The easiest way to bulk parse is to open an IRTG using the Alto GUI, and then to select the menu item "Tools -> Bulk Parse ...". You will first be prompted to select an input file. This can be any unannotated corpus that fits your IRTG, i.e. the interpretations in the corpus file must all be defined in your grammar. Note that not all interpretations of your IRTG need to be present in the corpus yet.

Screen Shot 2015-06-09 at 15.23.49.png

After you have selected an input corpus, you will be prompted to optionally select a file with precomputed parse charts.

Screen Shot 2015-06-09 at 15.26.18.png

If you have previously computed the parse charts of this particular unannotated corpus with this particular grammar, and have saved them to a Zip file, you can do select this file now to avoid recomputing the charts and maybe save some time. Otherwise you can simply cancel. (If you cancel, all the charts will be computed and written into a file for later use, so you can load them the next time. Check the messages in the main Alto GUI window for details.)

Finally, you will be prompted for a file into which you would like to save the parsing results.

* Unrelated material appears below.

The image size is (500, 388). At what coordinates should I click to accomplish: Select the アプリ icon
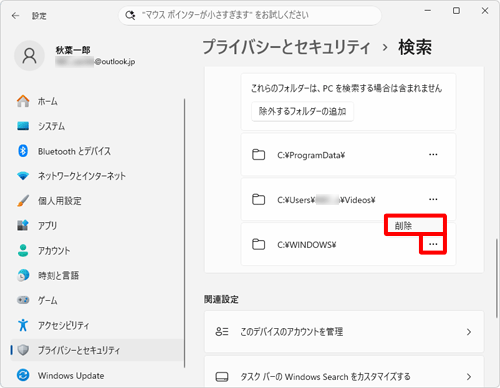tap(23, 225)
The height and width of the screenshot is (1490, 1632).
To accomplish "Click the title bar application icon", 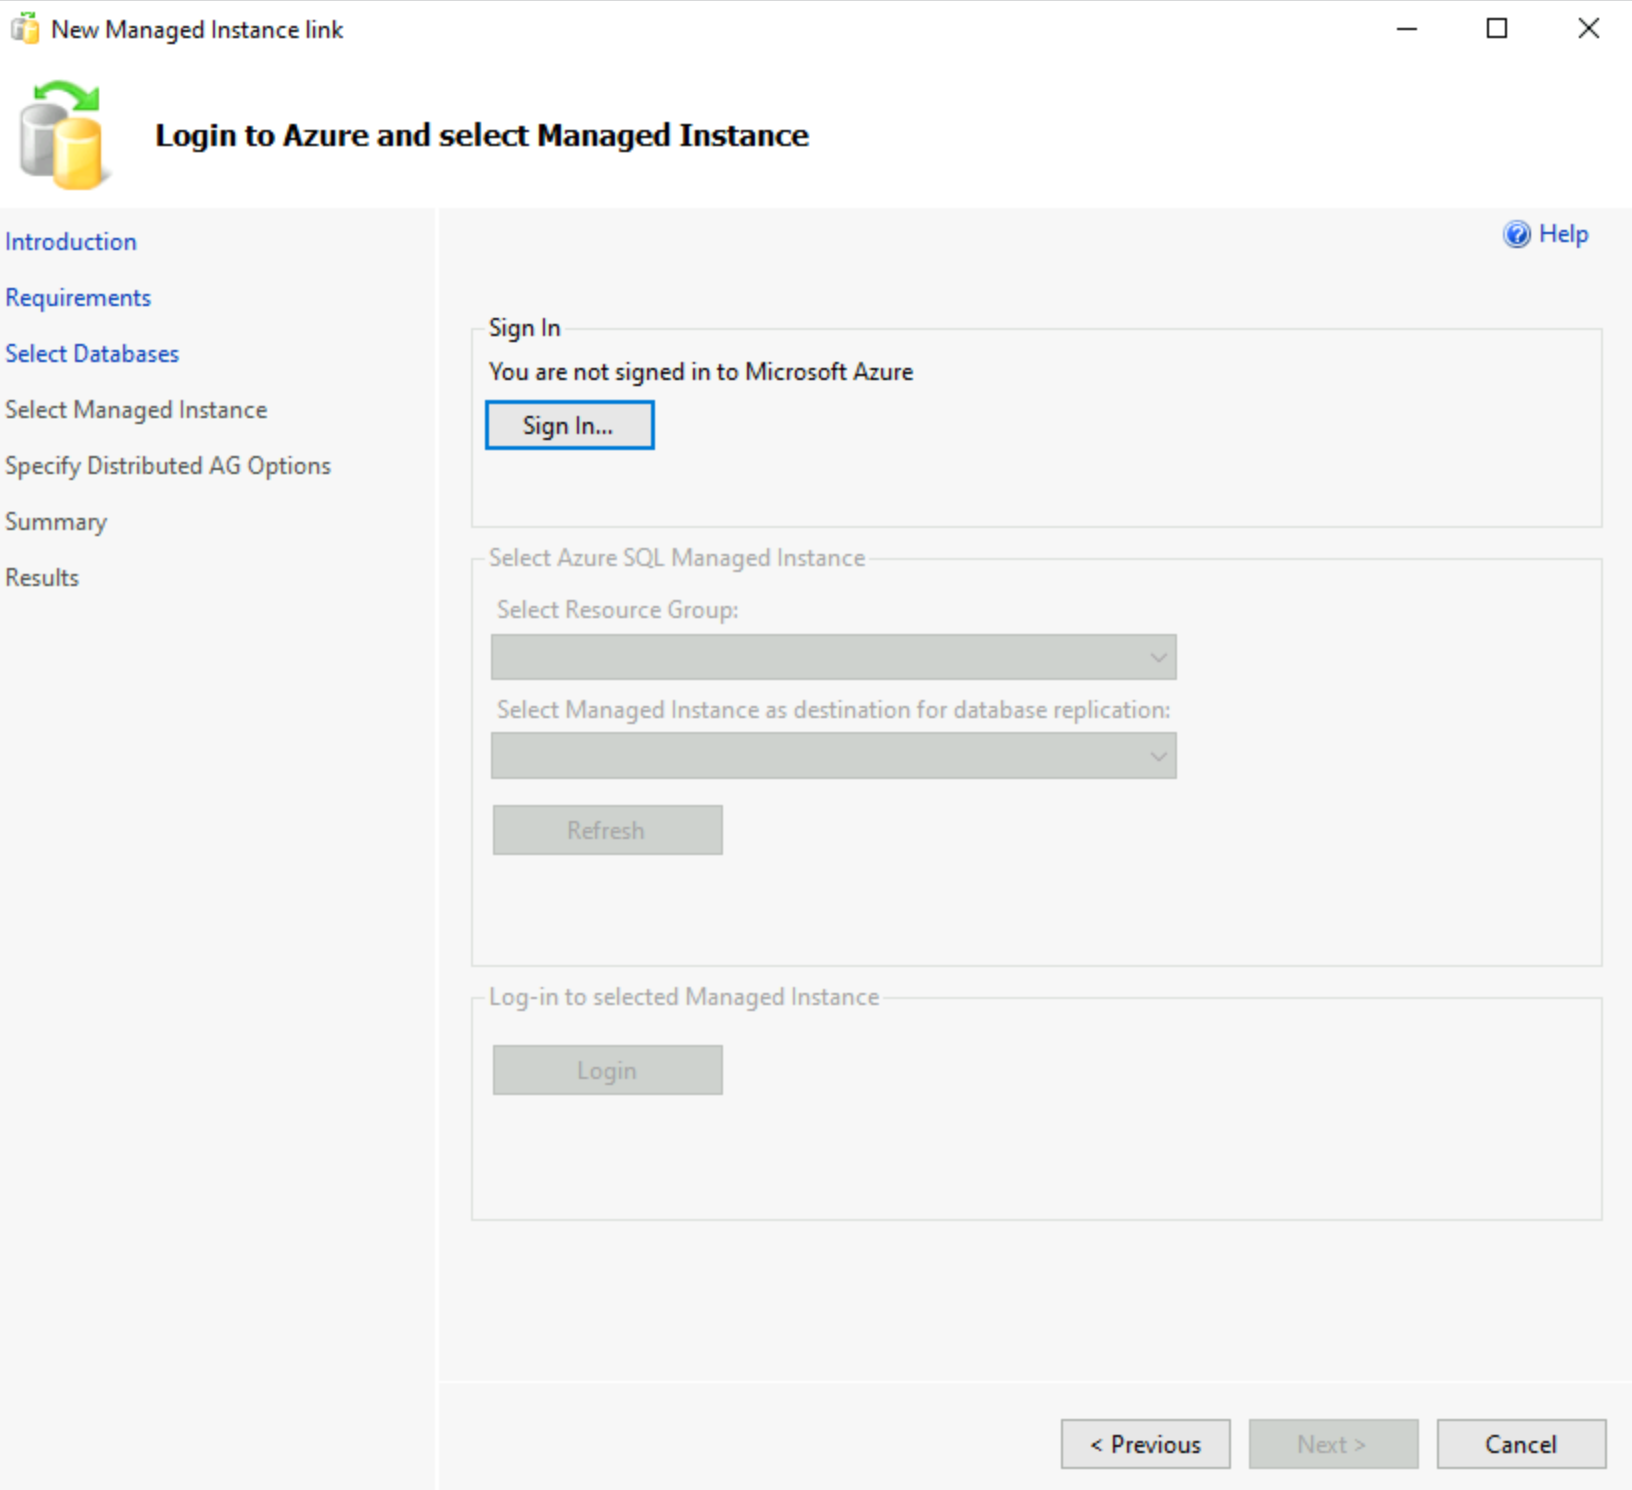I will pos(23,28).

Screen Shot 2015-06-09 at 15.27.44.png

Once you click on "Save", Alto will parse all instances in your input corpus. For each instance, it will compute the best derivation tree given the inputs in that instance, using the Viterbi algorithm. It will then map this derivation tree to all interpretations of the IRTG, obtaining a tuple of values in the different algebras. Finally, it will write these completed instances (derivation tree plus all values) into the output corpus that you specified in the "Save" step, in the same order as the instances in the input corpus.